Pitbull muore di stenti nell’appartamento in cui lo hanno abbandonato. Trovato tra sangue e escrementi. È stato abbandonato ed è rimasto praticamente solo in un appartamento per molte settimane. Forse anche un paio di mesi, dopo che le persone con cui viveva in quell’abitazione, a Piacenza, si erano trasferite lasciandolo senza cure. Solo di tanto in tanto qualcuno, non ben identificato, si presentava sul posto per portare del cibo. Ma erano visite sporadiche, a sentire i vicini di casa, e senza che mai l’animale fosse portato all’esterno. Questa lunga e solitaria reclusione gli è costata la vita: quando le guardie zoofile dell’Oipa sono riuscite ad accedere ai locali, lo hanno trovato a terra in una pozza di sangue e di escrementi. Le immagini della scena che si è presentata ai loro occhi non sono pubblicabili, tanto sono dure. Per questo abbiamo scelto di usare invece la foto di un pitbull sano e felice, come tutti i cani dovrebbero essere.

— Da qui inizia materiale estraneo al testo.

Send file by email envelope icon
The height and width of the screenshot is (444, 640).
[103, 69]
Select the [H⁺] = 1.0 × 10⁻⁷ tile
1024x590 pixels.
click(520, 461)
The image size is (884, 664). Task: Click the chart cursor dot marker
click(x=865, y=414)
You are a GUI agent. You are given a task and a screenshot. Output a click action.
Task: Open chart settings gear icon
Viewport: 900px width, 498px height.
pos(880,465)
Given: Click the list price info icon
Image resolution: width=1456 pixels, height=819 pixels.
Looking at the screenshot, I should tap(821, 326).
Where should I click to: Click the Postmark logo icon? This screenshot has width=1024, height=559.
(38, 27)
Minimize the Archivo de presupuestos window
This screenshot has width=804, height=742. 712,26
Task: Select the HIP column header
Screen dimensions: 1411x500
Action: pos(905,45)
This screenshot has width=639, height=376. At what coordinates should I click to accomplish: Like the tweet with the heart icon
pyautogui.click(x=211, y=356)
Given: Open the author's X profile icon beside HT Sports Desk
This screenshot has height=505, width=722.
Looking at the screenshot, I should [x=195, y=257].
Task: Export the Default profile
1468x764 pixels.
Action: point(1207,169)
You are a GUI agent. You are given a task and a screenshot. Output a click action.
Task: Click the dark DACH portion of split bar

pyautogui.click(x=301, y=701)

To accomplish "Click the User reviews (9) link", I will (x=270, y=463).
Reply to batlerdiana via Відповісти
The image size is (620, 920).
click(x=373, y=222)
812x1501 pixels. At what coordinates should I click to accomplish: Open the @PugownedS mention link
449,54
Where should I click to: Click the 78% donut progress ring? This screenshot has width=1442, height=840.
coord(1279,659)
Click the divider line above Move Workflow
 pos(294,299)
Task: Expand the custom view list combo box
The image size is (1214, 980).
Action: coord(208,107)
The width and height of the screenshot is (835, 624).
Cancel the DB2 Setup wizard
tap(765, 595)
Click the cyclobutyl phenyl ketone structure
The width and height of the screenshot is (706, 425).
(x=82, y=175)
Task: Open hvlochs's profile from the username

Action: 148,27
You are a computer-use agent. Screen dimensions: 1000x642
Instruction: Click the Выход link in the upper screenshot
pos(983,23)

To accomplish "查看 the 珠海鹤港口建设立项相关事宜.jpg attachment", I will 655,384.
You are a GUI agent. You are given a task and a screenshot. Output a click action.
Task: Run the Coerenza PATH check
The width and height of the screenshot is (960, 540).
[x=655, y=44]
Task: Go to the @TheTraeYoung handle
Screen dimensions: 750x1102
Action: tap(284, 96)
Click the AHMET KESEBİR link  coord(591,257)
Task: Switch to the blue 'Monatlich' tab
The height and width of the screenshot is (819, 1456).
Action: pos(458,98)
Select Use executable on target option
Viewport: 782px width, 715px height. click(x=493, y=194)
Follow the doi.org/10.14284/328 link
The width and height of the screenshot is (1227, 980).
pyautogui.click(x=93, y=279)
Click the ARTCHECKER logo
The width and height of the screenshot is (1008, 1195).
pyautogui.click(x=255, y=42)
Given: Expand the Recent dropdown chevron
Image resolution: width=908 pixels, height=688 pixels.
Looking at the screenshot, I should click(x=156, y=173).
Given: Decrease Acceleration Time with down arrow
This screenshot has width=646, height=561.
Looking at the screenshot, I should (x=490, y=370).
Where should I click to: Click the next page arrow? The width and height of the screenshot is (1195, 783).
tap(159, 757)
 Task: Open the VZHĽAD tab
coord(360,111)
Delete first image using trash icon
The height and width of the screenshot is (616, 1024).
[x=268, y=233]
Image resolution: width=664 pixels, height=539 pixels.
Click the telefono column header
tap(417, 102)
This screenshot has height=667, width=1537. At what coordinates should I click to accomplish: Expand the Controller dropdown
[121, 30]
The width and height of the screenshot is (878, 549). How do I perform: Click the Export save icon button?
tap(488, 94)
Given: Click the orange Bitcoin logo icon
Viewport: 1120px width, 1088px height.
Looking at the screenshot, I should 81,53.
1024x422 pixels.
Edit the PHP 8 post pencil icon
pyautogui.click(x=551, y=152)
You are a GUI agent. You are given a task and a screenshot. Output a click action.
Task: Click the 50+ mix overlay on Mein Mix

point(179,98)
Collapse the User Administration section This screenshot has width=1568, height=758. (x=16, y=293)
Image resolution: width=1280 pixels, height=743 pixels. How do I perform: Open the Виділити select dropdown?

Era un pitbull anche il protagonista di questa triste storia. Si chiamava Raul e aveva circa 4 anni. Bisogna purtroppo parlarne al passato, perché anche se all’arrivo delle guardie zoofile l’animale era ancora in vita, le sue condizioni apparse subito molto gravi. Trasportato d’urgenza in una clinica, è deceduto poche ore dopo il ricovero. I veterinari non hanno potuto fare nulla per salvarlo, tanto era ormai debilitato. I medici hanno rilevato tracce di una epilessia probabilmente mai affrontata. Chissà se sia mai stato sottoposto a delle normali visite veterinarie.
Nell’appartamento diverse stanze avevano i pavimenti ricoperti di sangue ed escrementi, segno che la sua agonia, seguita ad un probabile collasso, si è protratta a lungo. Ad allertare l’Oipa sono stati i vicini di casa che lo hanno sentito lamentarsi e guaire in maniera più insistente rispetto al solito. Ma, come detto, l’intervento non è servito a salvarlo. L’associazione ora intende procedere con una formale denuncia. «Dalle informazioni disponibili – dice l’avvocata Claudia Taccani, dell’ufficio legale di Oipa -, la morte di Raul sarebbe il risultato di gravi condotte omissive che dovranno essere chiaramente accertate nelle sedi competenti. Chi ha sbagliato paghi, con tutte le conseguenze del caso».